TASK STATEMENT:
Please return each line of the listing exactly as given.
* * * * * * * * *
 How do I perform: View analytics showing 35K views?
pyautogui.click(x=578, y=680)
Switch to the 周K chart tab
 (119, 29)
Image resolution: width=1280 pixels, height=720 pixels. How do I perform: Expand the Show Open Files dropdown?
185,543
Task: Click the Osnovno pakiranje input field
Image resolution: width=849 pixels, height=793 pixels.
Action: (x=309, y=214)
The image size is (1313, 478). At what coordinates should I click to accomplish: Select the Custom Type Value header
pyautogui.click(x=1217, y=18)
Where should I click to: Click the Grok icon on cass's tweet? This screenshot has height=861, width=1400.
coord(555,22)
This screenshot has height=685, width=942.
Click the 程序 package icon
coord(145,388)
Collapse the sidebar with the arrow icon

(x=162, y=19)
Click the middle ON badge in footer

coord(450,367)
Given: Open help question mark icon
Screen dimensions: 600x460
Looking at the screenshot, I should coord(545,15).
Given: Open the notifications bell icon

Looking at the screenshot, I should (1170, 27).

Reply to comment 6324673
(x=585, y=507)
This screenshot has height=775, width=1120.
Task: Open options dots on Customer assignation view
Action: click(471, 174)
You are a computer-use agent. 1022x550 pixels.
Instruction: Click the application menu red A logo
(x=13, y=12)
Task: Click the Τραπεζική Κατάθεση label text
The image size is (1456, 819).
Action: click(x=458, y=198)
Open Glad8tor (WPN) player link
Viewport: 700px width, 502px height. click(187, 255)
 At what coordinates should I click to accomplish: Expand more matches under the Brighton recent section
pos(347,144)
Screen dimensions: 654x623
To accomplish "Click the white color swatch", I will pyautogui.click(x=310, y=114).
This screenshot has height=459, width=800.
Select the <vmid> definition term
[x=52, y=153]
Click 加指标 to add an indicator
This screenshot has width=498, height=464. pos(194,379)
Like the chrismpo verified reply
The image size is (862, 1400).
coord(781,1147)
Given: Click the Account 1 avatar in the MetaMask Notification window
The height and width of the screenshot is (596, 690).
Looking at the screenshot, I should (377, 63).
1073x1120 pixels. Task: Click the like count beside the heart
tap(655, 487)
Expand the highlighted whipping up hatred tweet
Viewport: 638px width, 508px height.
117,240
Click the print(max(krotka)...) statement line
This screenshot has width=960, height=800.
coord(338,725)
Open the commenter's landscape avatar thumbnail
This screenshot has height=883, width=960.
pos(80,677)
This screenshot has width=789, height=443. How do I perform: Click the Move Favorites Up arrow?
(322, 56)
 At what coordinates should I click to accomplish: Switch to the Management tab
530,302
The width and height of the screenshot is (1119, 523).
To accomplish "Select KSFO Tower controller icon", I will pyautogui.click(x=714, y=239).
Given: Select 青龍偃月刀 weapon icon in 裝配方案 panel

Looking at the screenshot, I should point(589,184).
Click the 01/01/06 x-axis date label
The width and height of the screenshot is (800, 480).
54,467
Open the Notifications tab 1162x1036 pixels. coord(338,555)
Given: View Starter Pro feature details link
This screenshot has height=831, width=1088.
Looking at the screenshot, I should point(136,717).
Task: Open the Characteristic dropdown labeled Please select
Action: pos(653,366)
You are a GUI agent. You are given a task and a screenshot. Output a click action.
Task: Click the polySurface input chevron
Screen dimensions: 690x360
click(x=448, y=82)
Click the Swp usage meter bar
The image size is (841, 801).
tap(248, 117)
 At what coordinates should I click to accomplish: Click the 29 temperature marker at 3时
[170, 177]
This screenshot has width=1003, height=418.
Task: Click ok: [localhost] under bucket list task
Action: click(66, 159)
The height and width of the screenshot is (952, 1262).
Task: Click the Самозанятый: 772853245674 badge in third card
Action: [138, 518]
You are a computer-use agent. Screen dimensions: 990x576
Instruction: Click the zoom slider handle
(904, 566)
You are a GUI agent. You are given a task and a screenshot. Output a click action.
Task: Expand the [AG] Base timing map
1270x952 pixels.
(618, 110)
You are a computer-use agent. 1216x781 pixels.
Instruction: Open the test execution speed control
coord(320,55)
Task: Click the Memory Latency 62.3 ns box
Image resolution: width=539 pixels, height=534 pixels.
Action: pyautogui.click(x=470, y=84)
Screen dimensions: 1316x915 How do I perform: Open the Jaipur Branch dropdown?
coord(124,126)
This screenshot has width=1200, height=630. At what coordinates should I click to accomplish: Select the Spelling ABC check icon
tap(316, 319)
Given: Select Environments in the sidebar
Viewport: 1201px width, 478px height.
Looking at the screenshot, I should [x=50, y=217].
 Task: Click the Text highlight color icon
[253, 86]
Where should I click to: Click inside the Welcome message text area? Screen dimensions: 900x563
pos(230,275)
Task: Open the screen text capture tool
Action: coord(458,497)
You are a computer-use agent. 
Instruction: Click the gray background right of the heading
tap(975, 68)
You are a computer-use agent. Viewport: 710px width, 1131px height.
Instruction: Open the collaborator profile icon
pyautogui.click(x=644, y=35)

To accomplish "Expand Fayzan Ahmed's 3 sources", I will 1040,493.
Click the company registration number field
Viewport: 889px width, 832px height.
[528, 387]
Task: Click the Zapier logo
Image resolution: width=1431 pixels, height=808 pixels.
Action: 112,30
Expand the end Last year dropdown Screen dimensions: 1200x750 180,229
* * * * * * * * *
REPLY:
 How do I perform: View analytics showing 35K views?
pyautogui.click(x=578, y=680)
Switch to the 周K chart tab
 (119, 29)
Image resolution: width=1280 pixels, height=720 pixels. How do I perform: Expand the Show Open Files dropdown?
185,543
Task: Click the Osnovno pakiranje input field
Image resolution: width=849 pixels, height=793 pixels.
Action: (x=309, y=214)
The image size is (1313, 478). At what coordinates should I click to accomplish: Select the Custom Type Value header
pyautogui.click(x=1217, y=18)
Where should I click to: Click the Grok icon on cass's tweet? This screenshot has height=861, width=1400.
coord(555,22)
This screenshot has height=685, width=942.
Click the 程序 package icon
coord(145,388)
Collapse the sidebar with the arrow icon

(x=162, y=19)
Click the middle ON badge in footer

coord(450,367)
Given: Open help question mark icon
Screen dimensions: 600x460
Looking at the screenshot, I should coord(545,15).
Given: Open the notifications bell icon

Looking at the screenshot, I should (1170, 27).

Reply to comment 6324673
(x=585, y=507)
This screenshot has height=775, width=1120.
Task: Open options dots on Customer assignation view
Action: click(471, 174)
You are a computer-use agent. 1022x550 pixels.
Instruction: Click the application menu red A logo
(x=13, y=12)
Task: Click the Τραπεζική Κατάθεση label text
The image size is (1456, 819).
Action: click(x=458, y=198)
Open Glad8tor (WPN) player link
Viewport: 700px width, 502px height. click(187, 255)
 At what coordinates should I click to accomplish: Expand more matches under the Brighton recent section
pos(347,144)
Screen dimensions: 654x623
To accomplish "Click the white color swatch", I will pyautogui.click(x=310, y=114).
This screenshot has height=459, width=800.
Select the <vmid> definition term
[x=52, y=153]
Click 加指标 to add an indicator
This screenshot has width=498, height=464. pos(194,379)
Like the chrismpo verified reply
The image size is (862, 1400).
coord(781,1147)
Given: Click the Account 1 avatar in the MetaMask Notification window
The height and width of the screenshot is (596, 690).
Looking at the screenshot, I should (377, 63).
1073x1120 pixels. Task: Click the like count beside the heart
tap(655, 487)
Expand the highlighted whipping up hatred tweet
Viewport: 638px width, 508px height.
117,240
Click the print(max(krotka)...) statement line
This screenshot has width=960, height=800.
coord(338,725)
Open the commenter's landscape avatar thumbnail
This screenshot has height=883, width=960.
pos(80,677)
This screenshot has width=789, height=443. How do I perform: Click the Move Favorites Up arrow?
(322, 56)
 At what coordinates should I click to accomplish: Switch to the Management tab
530,302
The width and height of the screenshot is (1119, 523).
To accomplish "Select KSFO Tower controller icon", I will pyautogui.click(x=714, y=239).
Given: Select 青龍偃月刀 weapon icon in 裝配方案 panel

Looking at the screenshot, I should point(589,184).
Click the 01/01/06 x-axis date label
The width and height of the screenshot is (800, 480).
54,467
Open the Notifications tab 1162x1036 pixels. coord(338,555)
Given: View Starter Pro feature details link
This screenshot has height=831, width=1088.
Looking at the screenshot, I should point(136,717).
Task: Open the Characteristic dropdown labeled Please select
Action: pos(653,366)
You are a GUI agent. You are given a task and a screenshot. Output a click action.
Task: Click the polySurface input chevron
Screen dimensions: 690x360
click(x=448, y=82)
Click the Swp usage meter bar
The image size is (841, 801).
tap(248, 117)
 At what coordinates should I click to accomplish: Click the 29 temperature marker at 3时
[170, 177]
This screenshot has width=1003, height=418.
Task: Click ok: [localhost] under bucket list task
Action: click(66, 159)
The height and width of the screenshot is (952, 1262).
Task: Click the Самозанятый: 772853245674 badge in third card
Action: [138, 518]
You are a computer-use agent. Screen dimensions: 990x576
Instruction: Click the zoom slider handle
(904, 566)
You are a GUI agent. You are given a task and a screenshot. Output a click action.
Task: Expand the [AG] Base timing map
1270x952 pixels.
(618, 110)
You are a computer-use agent. 1216x781 pixels.
Instruction: Open the test execution speed control
coord(320,55)
Task: Click the Memory Latency 62.3 ns box
Image resolution: width=539 pixels, height=534 pixels.
Action: pyautogui.click(x=470, y=84)
Screen dimensions: 1316x915 How do I perform: Open the Jaipur Branch dropdown?
coord(124,126)
This screenshot has width=1200, height=630. At what coordinates should I click to accomplish: Select the Spelling ABC check icon
tap(316, 319)
Given: Select Environments in the sidebar
Viewport: 1201px width, 478px height.
Looking at the screenshot, I should [x=50, y=217].
 Task: Click the Text highlight color icon
[253, 86]
Where should I click to: Click inside the Welcome message text area? Screen dimensions: 900x563
pos(230,275)
Task: Open the screen text capture tool
Action: coord(458,497)
You are a computer-use agent. 
Instruction: Click the gray background right of the heading
tap(975, 68)
You are a computer-use agent. Viewport: 710px width, 1131px height.
Instruction: Open the collaborator profile icon
pyautogui.click(x=644, y=35)

To accomplish "Expand Fayzan Ahmed's 3 sources", I will 1040,493.
Click the company registration number field
Viewport: 889px width, 832px height.
[528, 387]
Task: Click the Zapier logo
Image resolution: width=1431 pixels, height=808 pixels.
Action: 112,30
Expand the end Last year dropdown Screen dimensions: 1200x750 180,229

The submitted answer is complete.